Die Grundwerte der Gesellschaft stehen seit einiger Zeit deutlich unter Druck. Dabei feiert Deutschland am 23. Mai das 75-jährige Bestehen des Grundgesetzes ganz offiziell. Landtagspräsidentin Muhterem Aras, die auf Einladung der Volkshochschule und der Landtagsabgeordneten Dorothea Wehinger (Grüne) im Singener Bürgersaal sprach, bezeichnet das Grundgesetz gern als Hausordnung.
Stephan Kühnle, Programmleiter bei der VHS, stellte die Stuttgarterin mit türkischen Wurzeln als Ordnungshüterin des Parlaments vor, denn seit 2016 wirkt sie als Präsidentin des Stuttgarter Parlaments. Vor ihrem Auftritt im Singener Bürgersaal war Muhterem Aras bereits den ganzen Tag mit der Landtagsabgeordneten Dorothea Wehinger im Landkreis unterwegs und besuchte eine Schule in Stockach sowie die Firma Wefa in Singen.

(Einträge aus einem Datensatz)

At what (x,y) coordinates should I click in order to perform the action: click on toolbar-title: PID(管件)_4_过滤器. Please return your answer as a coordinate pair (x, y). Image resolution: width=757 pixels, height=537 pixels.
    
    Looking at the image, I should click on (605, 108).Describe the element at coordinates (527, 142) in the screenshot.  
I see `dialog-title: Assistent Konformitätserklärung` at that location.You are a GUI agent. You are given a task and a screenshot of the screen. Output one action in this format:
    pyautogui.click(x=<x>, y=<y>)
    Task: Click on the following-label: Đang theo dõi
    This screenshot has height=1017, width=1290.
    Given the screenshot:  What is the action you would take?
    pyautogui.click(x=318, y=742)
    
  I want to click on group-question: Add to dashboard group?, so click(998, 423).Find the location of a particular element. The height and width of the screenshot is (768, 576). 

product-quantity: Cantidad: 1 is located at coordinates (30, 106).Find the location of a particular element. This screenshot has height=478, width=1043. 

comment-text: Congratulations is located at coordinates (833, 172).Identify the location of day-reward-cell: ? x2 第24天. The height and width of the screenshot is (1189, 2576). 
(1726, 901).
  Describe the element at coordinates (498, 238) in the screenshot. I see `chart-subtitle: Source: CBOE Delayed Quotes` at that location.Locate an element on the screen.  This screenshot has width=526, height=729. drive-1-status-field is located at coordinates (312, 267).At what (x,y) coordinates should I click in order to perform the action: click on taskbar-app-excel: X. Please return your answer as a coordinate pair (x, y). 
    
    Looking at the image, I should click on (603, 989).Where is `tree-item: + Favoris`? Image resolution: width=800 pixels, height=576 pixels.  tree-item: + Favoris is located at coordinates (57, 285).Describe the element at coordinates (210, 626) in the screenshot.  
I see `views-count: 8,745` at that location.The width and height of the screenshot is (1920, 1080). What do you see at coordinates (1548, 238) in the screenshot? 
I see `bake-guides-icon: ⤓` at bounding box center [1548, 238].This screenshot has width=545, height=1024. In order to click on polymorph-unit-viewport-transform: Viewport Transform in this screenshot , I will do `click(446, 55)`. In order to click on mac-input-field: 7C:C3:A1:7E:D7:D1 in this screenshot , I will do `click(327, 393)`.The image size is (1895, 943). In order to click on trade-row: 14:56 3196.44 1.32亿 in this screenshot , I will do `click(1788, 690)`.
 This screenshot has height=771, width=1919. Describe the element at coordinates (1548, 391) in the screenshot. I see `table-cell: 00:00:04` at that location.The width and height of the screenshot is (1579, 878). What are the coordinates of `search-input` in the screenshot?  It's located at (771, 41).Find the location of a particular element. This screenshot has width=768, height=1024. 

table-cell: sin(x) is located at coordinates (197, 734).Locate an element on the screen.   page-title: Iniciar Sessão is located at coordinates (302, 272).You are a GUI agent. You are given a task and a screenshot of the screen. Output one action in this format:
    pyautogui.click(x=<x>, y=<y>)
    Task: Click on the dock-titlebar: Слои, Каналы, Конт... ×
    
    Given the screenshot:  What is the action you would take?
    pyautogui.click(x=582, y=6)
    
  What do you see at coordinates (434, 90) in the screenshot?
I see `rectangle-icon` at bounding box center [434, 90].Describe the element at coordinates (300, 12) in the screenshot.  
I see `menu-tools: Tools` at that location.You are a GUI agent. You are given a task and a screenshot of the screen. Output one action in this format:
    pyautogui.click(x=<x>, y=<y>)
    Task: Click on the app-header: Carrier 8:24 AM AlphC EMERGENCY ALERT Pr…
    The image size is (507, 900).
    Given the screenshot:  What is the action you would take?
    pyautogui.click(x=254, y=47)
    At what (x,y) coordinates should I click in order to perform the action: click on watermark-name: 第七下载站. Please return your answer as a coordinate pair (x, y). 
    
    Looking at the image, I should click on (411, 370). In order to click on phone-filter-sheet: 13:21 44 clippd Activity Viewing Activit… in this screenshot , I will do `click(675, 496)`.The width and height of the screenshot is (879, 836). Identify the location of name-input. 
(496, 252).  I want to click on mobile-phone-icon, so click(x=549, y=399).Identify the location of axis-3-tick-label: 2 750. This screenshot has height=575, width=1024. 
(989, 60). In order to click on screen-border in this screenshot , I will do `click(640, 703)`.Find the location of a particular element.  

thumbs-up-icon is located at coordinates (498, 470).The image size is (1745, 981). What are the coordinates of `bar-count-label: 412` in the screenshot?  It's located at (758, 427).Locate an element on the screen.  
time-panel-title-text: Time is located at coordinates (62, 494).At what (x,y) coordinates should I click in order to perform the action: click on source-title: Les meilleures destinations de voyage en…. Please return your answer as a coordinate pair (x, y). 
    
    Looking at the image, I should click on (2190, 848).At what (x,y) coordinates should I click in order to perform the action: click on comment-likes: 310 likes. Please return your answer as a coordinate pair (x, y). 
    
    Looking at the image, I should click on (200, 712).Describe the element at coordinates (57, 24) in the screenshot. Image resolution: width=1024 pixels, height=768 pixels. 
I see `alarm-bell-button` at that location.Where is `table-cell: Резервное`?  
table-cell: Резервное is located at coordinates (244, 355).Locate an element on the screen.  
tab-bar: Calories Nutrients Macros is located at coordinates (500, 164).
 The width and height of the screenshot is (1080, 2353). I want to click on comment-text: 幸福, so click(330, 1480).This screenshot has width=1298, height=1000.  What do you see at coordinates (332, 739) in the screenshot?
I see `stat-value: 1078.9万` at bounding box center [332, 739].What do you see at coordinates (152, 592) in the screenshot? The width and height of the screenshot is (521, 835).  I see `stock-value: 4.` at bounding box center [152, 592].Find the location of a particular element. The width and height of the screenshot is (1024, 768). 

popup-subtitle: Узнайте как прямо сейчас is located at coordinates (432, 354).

Deine Aufgabe - Gib bitte den Text zum Jubiläum des Grundgesetzes wieder, beginnend mit "Die Grundwerte der" und weiter bis "gern als Hausordnung.". Ersetze dabei "Landtagspräsidentin" durch "Parlamentspräsidentin".

Ergebnis der Übung -
Die Grundwerte der Gesellschaft stehen seit einiger Zeit deutlich unter Druck. Dabei feiert Deutschland am 23. Mai das 75-jährige Bestehen des Grundgesetzes ganz offiziell. Parlamentspräsidentin Muhterem Aras, die auf Einladung der Volkshochschule und der Landtagsabgeordneten Dorothea Wehinger (Grüne) im Singener Bürgersaal sprach, bezeichnet das Grundgesetz gern als Hausordnung.